Think about this: the human mind emerged from the process of learning similar to natural selection, which maximizes genetic adaptation. This simple fact does not imply that any organism subjected to natural selection acquires human characteristics, right? Not all living beings do music, mathematics, meditation. Right? Or do some of them do these things differently: with their own music, their own mathematics, their own meditation?
In summary: the mere fact that language models are trained through next word prediction implies little about the range of representational capabilities they can or cannot acquire. So, let's put this topic aside too. And then what? How do you approach artificial intelligence?
Human mind uber alles?
Like other cognitive biases, anthropomorphism e anthropocentrism they are resilient. They "catch" us from childhood and characterize our entire way of seeing the world, and of applying categories - labels - stereotypes. Psychologists call this thing essentialism: thinking that whether something belongs to a certain category is determined not simply by its observable characteristics, but by an intrinsic, unobservable essence that each object either possesses or does not possess. What makes an oak an oak, for example, is neither the shape of its leaves nor the texture of its bark, but an unobservable property of “oakiness” that will persist despite alterations in even its most salient observable characteristics. If an environmental toxin causes the oak to grow abnormally, with oddly shaped leaves and bark of unusual texture, we still share the intuition that it remains, in essence, an oak. Sick, but still an oak.
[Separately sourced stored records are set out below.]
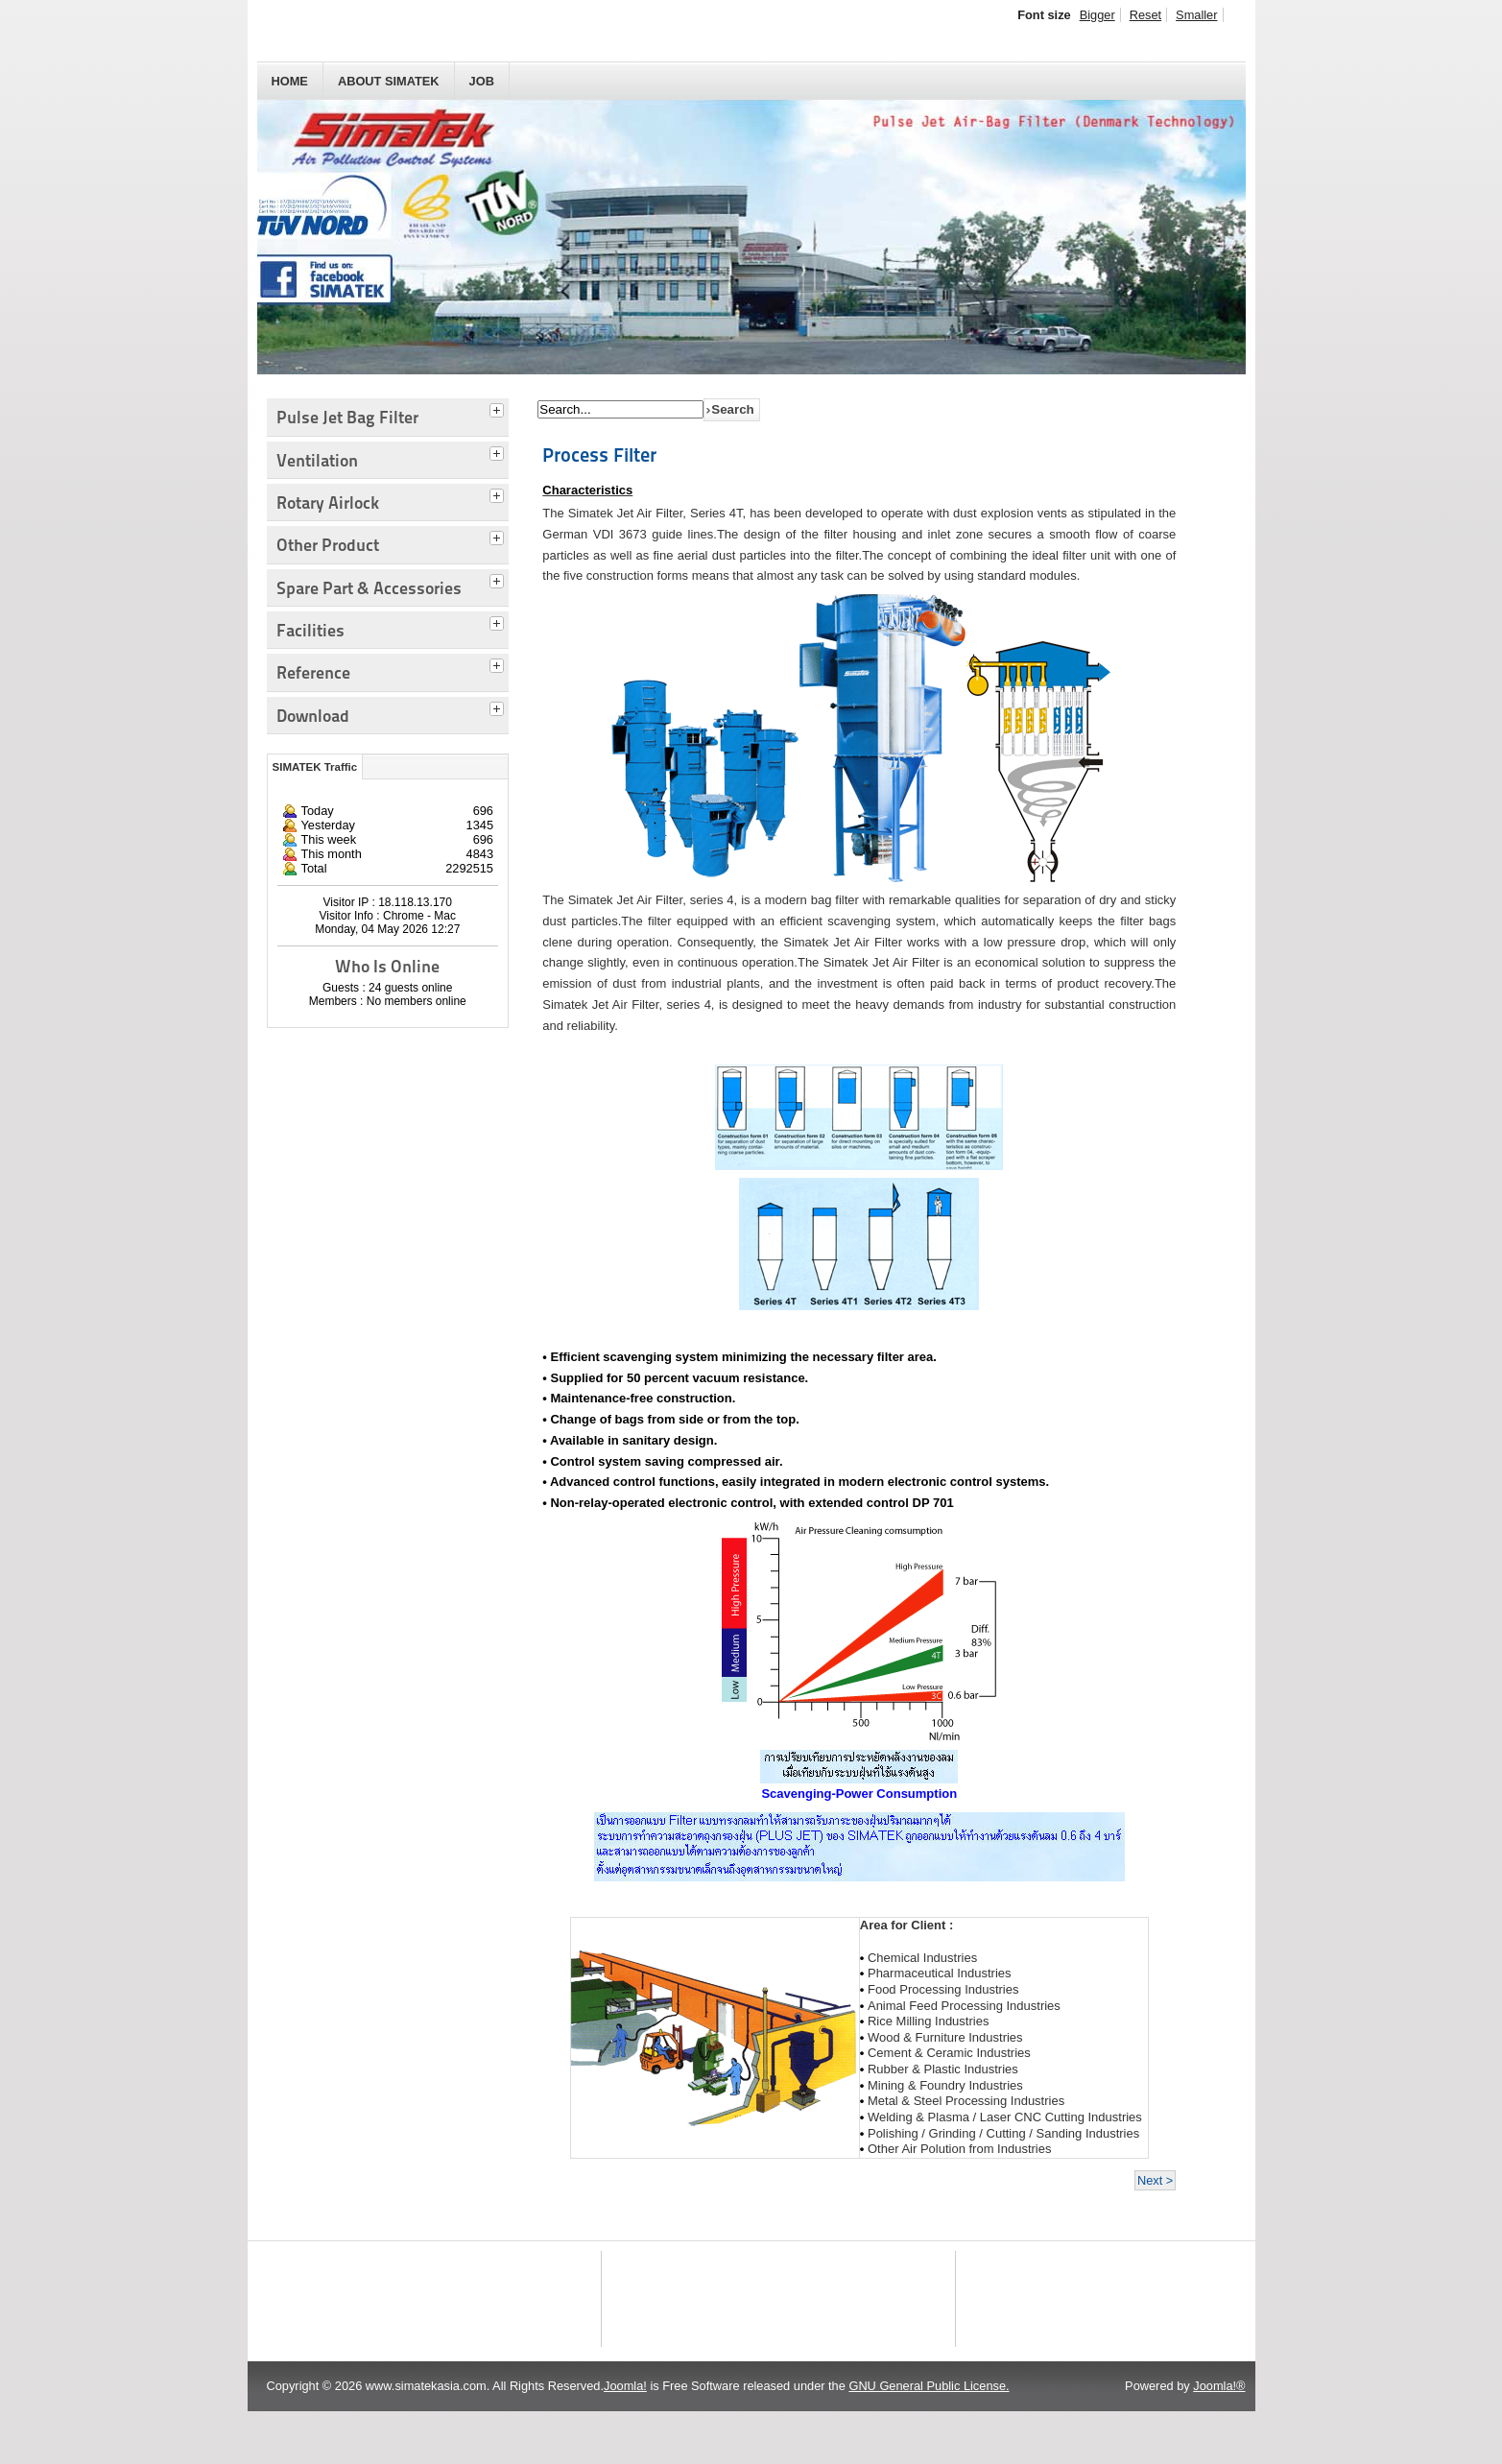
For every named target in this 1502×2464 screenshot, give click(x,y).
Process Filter (599, 454)
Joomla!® (1219, 2438)
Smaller (1196, 15)
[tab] (499, 408)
Now, important scientists like Paul Bloom, Yale psychologist, tell us that we extend this “essentialist” reasoning to our understanding of the human mind… and all other possible minds, including artificial intelligence. And the stones, the trees, Nature. Is it true or not? In the end it is such an all-encompassing attitude that it divides people: there are those who think that everything in the world has a mind (some say "a soul" and sometimes confuse the two things). And there are those who think that nothing has a mind, not even human beings (because they are moved by destiny, or by God, or by something else).
This “all or nothing” principle has always been false, but it may have once been useful. In the age of artificial intelligence, this is no longer the case. A better way to think about what language models are is to follow a different strategy. Which? That of exploring the cognitive boundaries of language models without relying too much on the human mind for guidance.
ChatGPT, a talking octopus
Taking inspiration from comparative psychology, we should approach patterns of language with the same open curiosity that has allowed scientists to explore the intelligence of creatures so different from us like octopuses. If we want to make real progress in evaluating the capabilities of artificial intelligence systems, we should resist comparisons with the human mind with all our might. Should we stop asking “does this thing have a mind or not”? Neither one nor the other is true.
Above all, we should stop imagining that this instrument is an angel that will take away all the sins of the world, or that it will kill us all, just because it has performances that seem incredible to us. Recognizing the capabilities and limitations of language models like ChatGPT will allow us to use them more effectively and responsibly, without falling into the trap of anthropomorphism or anthropocentrism. An open and conscious attitude will help us navigate a future where AI will be increasingly present, ensuring that its development and integration into society are guided by reason, science and ethics, rather than by misconceptions or expectations (and fears) unrealistic.